Study conducted in Arba Minch, Ethiopia shows knowledge of cervical cancer was found to be significantly associated factor for cervical cancer screening [26]. In Tanzania knowledge of cervical cancer were strongly associated with being screened [17]. In Mekelle, Ethiopia among age Eligible women, knowledge on cervical cancer screening was 2.36 times more likely to undergo screening when compared to those who were not knowledgeable [15]. Study conducted among nurses in Mekelle, Ethiopia shows the odds of getting screened for cervical cancer have a positive attitude 3.4 times as compared to nurses who have negative attitudes [13]. Respondents who had negative attitude had 63% lesser odds of being screened compared to those who had positive attitudes towards screening in Nigeria [27]. Those studies were consistent with this study finding.
Conclusions
In this study, women with the age group of 30–39 and 40–49 years, current occupation with governmental and private employee, having lifetime multiple sexual partners and ever give birth were more likely to utilized cervical cancer screening.

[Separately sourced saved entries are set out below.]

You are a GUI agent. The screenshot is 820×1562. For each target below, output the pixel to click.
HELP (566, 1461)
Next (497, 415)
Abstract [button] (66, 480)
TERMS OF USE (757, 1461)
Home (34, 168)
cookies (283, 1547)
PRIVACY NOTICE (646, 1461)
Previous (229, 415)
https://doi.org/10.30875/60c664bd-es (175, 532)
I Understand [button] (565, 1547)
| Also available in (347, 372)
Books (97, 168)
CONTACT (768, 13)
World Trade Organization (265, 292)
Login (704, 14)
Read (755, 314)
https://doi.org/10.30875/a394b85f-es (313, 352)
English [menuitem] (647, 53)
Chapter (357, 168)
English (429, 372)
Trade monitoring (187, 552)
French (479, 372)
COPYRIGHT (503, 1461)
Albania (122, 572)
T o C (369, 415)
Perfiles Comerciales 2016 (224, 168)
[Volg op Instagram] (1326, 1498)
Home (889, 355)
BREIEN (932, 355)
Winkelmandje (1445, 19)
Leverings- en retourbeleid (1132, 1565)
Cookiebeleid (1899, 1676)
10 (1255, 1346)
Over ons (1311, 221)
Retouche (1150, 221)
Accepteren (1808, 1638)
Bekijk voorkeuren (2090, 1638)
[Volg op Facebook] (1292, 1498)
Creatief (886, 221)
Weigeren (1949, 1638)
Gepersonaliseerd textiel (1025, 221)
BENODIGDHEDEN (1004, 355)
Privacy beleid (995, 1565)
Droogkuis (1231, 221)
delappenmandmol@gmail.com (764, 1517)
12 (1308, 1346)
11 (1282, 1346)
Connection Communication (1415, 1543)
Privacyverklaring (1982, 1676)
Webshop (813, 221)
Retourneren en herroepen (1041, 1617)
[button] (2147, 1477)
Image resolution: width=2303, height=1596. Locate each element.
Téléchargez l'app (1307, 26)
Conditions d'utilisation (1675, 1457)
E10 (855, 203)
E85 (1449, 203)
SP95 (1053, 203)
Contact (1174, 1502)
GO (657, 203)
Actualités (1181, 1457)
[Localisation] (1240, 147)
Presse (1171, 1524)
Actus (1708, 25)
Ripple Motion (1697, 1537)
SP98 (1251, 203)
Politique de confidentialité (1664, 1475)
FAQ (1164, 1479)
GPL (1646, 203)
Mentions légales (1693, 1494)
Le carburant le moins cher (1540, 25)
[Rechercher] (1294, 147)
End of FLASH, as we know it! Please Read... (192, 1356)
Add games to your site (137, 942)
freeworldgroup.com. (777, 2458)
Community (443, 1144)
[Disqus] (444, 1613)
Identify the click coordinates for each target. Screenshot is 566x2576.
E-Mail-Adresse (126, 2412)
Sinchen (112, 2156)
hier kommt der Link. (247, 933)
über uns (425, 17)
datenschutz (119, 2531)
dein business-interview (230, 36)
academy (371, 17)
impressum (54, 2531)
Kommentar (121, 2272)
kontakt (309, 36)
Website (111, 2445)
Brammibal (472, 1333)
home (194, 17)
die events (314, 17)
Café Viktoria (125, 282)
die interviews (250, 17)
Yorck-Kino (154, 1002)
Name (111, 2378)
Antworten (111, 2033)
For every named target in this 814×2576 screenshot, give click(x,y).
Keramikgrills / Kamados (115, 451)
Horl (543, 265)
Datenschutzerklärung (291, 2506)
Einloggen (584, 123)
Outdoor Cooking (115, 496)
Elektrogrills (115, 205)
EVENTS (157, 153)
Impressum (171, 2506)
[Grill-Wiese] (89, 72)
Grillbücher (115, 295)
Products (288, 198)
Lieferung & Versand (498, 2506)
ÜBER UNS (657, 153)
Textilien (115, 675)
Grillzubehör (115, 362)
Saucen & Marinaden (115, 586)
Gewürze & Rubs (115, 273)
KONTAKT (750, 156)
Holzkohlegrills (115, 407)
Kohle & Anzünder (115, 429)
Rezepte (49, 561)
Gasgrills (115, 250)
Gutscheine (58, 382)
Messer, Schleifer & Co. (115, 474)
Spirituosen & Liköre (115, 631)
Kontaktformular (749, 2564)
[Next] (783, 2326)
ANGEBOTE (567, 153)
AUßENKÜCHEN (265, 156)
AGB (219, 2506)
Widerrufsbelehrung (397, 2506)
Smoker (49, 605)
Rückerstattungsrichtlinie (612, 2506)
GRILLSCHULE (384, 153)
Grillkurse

Good knowledge about cervical cancer, good knowledge and positive attitude about cervical cancer screening were significantly associated with utilization of cervical cancer screening.
Recommendations
There is a need to strength policy and guidelines on cervical cancer screening among women particularly with regarding occupation, number of sexual partners and parity. Health professional should give advice to women with in age group of 21–29 years, current occupation as housewife and women with single sexual partner to be screened for cervical cancer. All stakeholders, particularly the health sector, should give priority on the promotion and initiation of women to acquired good knowledge and positive attitude on cervical cancer screening.
Limitations
Studies should be done regarding readiness of cervical cancer screening service, quality of service, provider knowledge and other related factors.
Supporting information
Acknowledgments
I would like to acknowledge Adigrat University for providing financial and technical support and Tigray regional health bureau for their permission to collect the data in the hospitals. It gives us a great honor to thank all data collectors, supervisors and study participants for giving their valuable time and cooperation during data collection time.
Data Availability
All relevant data are within the manuscript and its supporting Information files.
Funding Statement
This research was funded by Adigrat univesity (AGU/CMHS/036/09 to HT). The funders had no role in study design, data collection and analysis, decision to publish, or preparation of the manuscript.